Commodity prices are cyclical, Lindsay would say at public presentations, and so the longer a mine operates, the better the odds that it would produce during the high point of a price cycle. By investing in “long-lived assets” and pursuing diversification, Teck could mitigate the risk that less diversified miners faced.

“Our assets will be in operations through multiple price cycles long after capital has been recovered, and we believe this will result in significantly enhanced returns over the life of the assets,” Lindsay said at an April 2017 Bank of America conference.

But as the energy transition picked up speed, having both fossil fuels and copper caused its own problems. As more investors began to use ESG metrics — an emerging and loosely defined criteria used to rank a company’s impacts on the environment, sustainability and governance — Teck found itself at risk of alienating investors who refused to support companies that had anything to do with coal and oil and gas.

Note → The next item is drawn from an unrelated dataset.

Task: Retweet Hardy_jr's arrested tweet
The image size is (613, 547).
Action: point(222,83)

“They are now saddled with two businesses that every environmentalist is going to hate,” said Bob Bishop, managing principal of Impala Asset Management, said in May 2021.

 Former Teck chief executive Don Lindsay attending the CRU’s World Copper Conference in Santiago, Chile, 2019.
Former Teck chief executive Don Lindsay attending the CRU’s World Copper Conference in Santiago, Chile, 2019.

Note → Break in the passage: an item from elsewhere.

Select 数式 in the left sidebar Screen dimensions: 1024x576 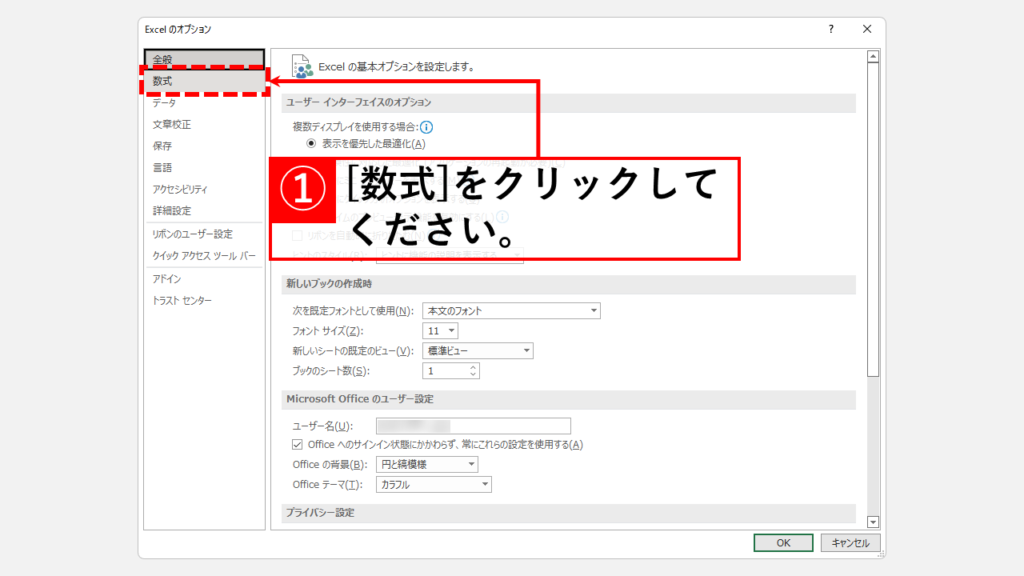click(163, 81)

One year earlier, Bishop had written a letter to Teck’s board and met with Teck board chair Sheila Murray to call for Lindsay’s removal.

Analysts have drawn similar conclusions about separating fossil fuels and copper. Alexander Hacking of Citigroup Global Markets Inc. wrote this week that he values Teck’s copper assets more than twice as much as its coal assets.

Still, Hacking also questioned the timing of a copper spin-off now.

“We are a little surprised as we thought the company would stick with coal for now and re-balance the portfolio mostly through copper growth,” Hacking wrote. “Teck’s standalone base metals business would potentially command a higher multiple and make a very attractive M&A target should the controllers ever decide to sell.”

Influential insiders

Any takeover would likely depend on influential insiders. Temagami Mining Corp. controls approximately 33 per cent of the aggregate voting shares, thanks to ownership of 55.4 per cent of the class A shares, which each carry 100 votes.

Temagami is jointly owned by Keevil Holding Corp., a family company associated with Norman B. Keevil III, a Teck director, and Sumimoto Metals Mining Co. Ltd.

Sumimoto separately owns an additional 11.3 per cent of Teck’s voting shares, according to a management information circular from March 2022.

That Teck could go from Canada’s largest diversified mining company to a base metals company that would be an attractive target of a committed — and large — diversified mining company is an irony that has largely gone unnoticed. That might be because a spin-off remains unconfirmed, and even doubtful to some people.

“A coal spin-out didn’t make strategic sense in September 2021, and it doesn’t now – although the timing for a potential spin-out is getting closer,” Przybylowski wrote. She said Teck is near to completing its QB2 project — a multibillion dollar copper expansion in Chile that has been in progress for years. Once it comes online in 2024, the company will have “significantly higher cash flows,” which may make it easier to pay down some of the company’s debt.

That debt is an impediment to spinning off the coal assets now, Przybylowski said.